Detroit Mayor and FAMU graduate Kwame Kilpatrick agreed to resign Thursday after pleading guilty to two felony counts of perjury.

This ends a six-month-long legal saga. Kilpatrick agreed to give up his pension benefits, spend 120 days in jail, and pay the city $1 million in restitution.

Kilpatrick, a 1992 graduate of Florida A&M University received his degree in political science while playing football for the rattlers and was a member of the Beta Nu chapter of Alpha Phi Alpha Fraternity, Inc.

The 38-year-old mayor’s troubles began in January when the Detroit Free Press published text messages between the mayor and his former chief of staff, Christine Beatty.

This was the key evidence to contradict the sworn testimony by Kilpatrick in a whistleblower trial last year that he and Beatty didn’t have an affair.

Responses from present Rattlers differed on campus Thursday.

“It was just another way to attack a black man with political power,” said 23-year-old Ernesto Barrett, Jr.

Barrett, an MBA student from Mt. Laurel, N.J. said he feels the popularity of politics amidst the presidential election fever may have been the only reason to prosecute Kilpatrick.

Despite Kilpatrick’s legal problems everything hasn’t been negative during his term in office. Kilpatrick was known for leading America’s 11th largest city through a dramatic renewal and rebirth, reported.

Kilpatrick stepped in when the city was facing some of the most difficult economic conditions in the United States.

Since taking office as Detroit’s 60th mayor in 2002, Kilpatrick has spurred the city with reinvestment in neighborhoods and downtown area.

For these reasons, political science professor Keith Simmonds, PhD. said, Kilpatrick needs to pay his debt to society but be allowed to return into public office.

“This puts an unfavorable light upon public service and was poor judgment rather than someone who is a bad person.
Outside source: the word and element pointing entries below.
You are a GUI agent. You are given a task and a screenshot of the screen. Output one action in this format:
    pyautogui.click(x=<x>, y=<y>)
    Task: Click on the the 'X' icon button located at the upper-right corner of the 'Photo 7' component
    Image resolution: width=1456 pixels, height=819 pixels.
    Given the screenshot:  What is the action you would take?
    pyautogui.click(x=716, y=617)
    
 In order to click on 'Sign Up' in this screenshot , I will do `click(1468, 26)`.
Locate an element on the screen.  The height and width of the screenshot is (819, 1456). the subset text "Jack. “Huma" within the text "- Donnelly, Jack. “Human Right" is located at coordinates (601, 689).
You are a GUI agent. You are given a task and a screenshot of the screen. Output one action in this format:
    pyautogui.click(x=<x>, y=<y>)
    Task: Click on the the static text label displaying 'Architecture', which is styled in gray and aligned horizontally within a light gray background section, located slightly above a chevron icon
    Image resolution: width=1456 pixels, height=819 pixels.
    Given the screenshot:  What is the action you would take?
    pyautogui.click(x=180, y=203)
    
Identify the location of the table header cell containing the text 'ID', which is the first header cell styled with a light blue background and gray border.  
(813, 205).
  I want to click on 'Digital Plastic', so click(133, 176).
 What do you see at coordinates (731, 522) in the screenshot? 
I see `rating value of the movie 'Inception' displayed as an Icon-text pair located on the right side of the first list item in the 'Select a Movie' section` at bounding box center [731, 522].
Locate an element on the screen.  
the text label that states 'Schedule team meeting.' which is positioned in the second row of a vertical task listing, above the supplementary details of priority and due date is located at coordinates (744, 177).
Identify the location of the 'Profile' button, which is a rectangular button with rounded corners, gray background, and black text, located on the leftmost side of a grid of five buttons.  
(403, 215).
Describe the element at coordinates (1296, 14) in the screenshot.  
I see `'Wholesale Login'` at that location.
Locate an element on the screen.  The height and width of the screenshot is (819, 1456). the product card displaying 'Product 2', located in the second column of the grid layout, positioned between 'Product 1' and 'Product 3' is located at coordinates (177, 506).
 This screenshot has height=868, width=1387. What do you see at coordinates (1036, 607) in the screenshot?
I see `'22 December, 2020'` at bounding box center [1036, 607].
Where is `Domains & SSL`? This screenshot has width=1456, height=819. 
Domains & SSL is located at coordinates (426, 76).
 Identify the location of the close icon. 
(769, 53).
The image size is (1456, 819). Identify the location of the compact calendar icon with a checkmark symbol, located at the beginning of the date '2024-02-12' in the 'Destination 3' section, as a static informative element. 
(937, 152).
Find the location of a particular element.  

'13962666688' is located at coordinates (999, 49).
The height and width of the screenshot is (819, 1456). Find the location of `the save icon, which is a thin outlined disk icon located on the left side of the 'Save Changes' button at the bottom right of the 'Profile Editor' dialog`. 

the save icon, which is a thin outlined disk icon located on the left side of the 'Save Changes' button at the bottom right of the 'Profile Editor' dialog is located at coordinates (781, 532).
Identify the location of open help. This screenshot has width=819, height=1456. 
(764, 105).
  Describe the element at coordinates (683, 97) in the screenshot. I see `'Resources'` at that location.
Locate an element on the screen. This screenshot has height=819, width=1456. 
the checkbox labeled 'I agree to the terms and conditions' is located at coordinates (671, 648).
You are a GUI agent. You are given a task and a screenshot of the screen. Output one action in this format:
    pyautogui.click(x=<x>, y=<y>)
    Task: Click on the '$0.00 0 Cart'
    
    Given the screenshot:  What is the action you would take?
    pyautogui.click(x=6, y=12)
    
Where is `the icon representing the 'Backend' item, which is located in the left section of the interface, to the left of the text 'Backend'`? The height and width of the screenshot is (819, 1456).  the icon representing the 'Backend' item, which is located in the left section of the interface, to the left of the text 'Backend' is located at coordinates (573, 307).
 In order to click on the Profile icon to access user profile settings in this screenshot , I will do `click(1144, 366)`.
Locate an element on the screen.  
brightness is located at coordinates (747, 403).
He’ s worthy of redemption and should be allowed to service.”

Simmonds, who is also the assistant Dean of Colleges and Sciences, came to FAMU in 1986 and taught while Kilpatrick was enrolled but said he didn’t “have the pleasure of having him as a student.”

However, “I think he is a good person deep down he just got derailed. This should not discourage other inspiring public leaders but just a reality check of our own character,” Simmonds said.

However, some students around FAMU believe this could have been avoided.

Senior Healthcare Management student Terrance White 22, from Pensacola, Fla. says, “I’m just disappointed about the entire situation.

This should have never happen but issues like this happen.”